Каждый раз, когда наш мяч ударялся в сетку забора, заставляя горсть кузнечиков выпрыгивать из разнотравья вдоль забора, графиня не отвлекаясь от работы, поворачивала голову в нашу сторону и замирала на минуту.

За нашей полянкой начинались три улицы посёлка на одной из них в доме жила баба Ирина, совсем ещё не бабушка, а пожилая одинокая женщина,- знахарка.

- Смотри опять скривилась,- хмыкнул Лёва, затягиваясь сигаретой.

- Кто скривился,- спросил Вовка.

- Ну, эта графиня. Сейчас собаку натравит, волкодава своего.

- Графиня, графиня… никакая она не графиня, а зечка бывшая, говорят в лагере сидела много лет,- подсел на перекур Женька самый старший из нас.

Старуха не отводя взгляда, снова погрузила растопыренные пальцы в землю.

- Жевачки хотите,- спросил Женька.

- Купили бы, да денег нет!

- Я вам сейчас один фокус покажу,- поднялся Женька и подошёл к сетке забора:

 - Добрый день, Ваше сиятельство! – с поклоном поздоровался он.

Старуха вытащила скрюченные пальцы из грядки и шаркая ногами в ботах, вытирая руки о передник подошла к забору:

- Вот,- сказала она. Достала монетку из кармана  и протянула ему.

- Благодарю,- чётко кивнул Женька, почему-то по-армейски повернулся кругом и степенным шагом направился к нам.

- Держите, православные,- повертел он в пальцах двадцать копеек.

- А, что,- спросил Вовка,- больше она не может дать?

- Может и больше дать, я думаю, но если ты будешь к ней пять раз в день подходить и здороваться, так и разориться можно!

- И каждый раз давала?

- Всегда. Только подойти надо уметь. И без пошлости. А то, от вас только мат и раздаётся!

 Мы посмотрели на графиню,- она уже по-прежнему молча и неторопливо, сосредоточенно окучивала картошку.

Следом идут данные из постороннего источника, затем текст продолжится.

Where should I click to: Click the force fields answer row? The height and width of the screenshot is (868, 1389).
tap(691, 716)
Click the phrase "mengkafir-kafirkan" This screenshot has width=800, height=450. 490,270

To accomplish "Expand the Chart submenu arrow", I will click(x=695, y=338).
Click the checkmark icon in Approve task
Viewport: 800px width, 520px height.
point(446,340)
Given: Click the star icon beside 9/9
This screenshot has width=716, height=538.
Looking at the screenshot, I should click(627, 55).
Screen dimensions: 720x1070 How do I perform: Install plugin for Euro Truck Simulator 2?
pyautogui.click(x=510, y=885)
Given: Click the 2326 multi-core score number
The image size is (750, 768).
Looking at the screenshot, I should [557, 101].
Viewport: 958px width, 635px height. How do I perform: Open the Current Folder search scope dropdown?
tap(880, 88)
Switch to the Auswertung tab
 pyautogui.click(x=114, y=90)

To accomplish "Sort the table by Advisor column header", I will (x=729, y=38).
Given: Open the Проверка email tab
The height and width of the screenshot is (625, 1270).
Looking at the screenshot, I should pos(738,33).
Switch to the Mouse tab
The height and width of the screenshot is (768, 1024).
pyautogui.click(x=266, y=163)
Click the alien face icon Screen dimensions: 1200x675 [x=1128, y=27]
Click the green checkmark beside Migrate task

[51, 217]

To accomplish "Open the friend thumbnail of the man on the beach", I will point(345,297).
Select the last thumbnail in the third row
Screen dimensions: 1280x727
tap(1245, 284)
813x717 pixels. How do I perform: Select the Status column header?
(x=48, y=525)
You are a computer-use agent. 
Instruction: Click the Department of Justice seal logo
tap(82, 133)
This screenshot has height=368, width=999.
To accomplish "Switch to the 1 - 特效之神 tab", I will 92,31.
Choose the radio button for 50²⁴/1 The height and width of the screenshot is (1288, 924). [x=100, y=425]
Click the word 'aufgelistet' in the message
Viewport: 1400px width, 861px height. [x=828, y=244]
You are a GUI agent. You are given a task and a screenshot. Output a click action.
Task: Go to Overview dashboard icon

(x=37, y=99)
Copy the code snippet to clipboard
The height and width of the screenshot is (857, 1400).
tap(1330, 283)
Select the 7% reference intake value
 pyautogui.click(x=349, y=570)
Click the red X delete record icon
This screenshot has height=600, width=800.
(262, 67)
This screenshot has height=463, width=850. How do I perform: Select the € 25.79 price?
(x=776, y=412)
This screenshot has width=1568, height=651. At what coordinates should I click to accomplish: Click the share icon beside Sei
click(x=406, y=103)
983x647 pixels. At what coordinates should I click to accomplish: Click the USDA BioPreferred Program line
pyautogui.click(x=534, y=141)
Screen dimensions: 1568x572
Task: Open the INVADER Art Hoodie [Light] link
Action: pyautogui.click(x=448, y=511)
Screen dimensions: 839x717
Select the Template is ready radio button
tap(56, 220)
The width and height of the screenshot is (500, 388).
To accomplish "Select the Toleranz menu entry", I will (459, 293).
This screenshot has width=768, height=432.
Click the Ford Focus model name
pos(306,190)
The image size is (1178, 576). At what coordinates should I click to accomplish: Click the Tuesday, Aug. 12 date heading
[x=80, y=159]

Да,- вздохнул Вовка,- был бы у меня отец, он бы мне накупил всего-всего. Вот закончу восьмой класс, поступлю в мореходку, и в загранку пойду!

Мы молчали. Спрашивать об этом было невежливо, да и незачем. Все знали, что отец Вовки давно ушёл от них. Уехал в другой город, потом вернулся, устроился работать на какой-то завод, и совсем забыл о них.


За полянкой через пустырь была видна стена красильного цеха. Около полудня у распахнутых ворот собирались рабочие глотнуть свежего воздуха.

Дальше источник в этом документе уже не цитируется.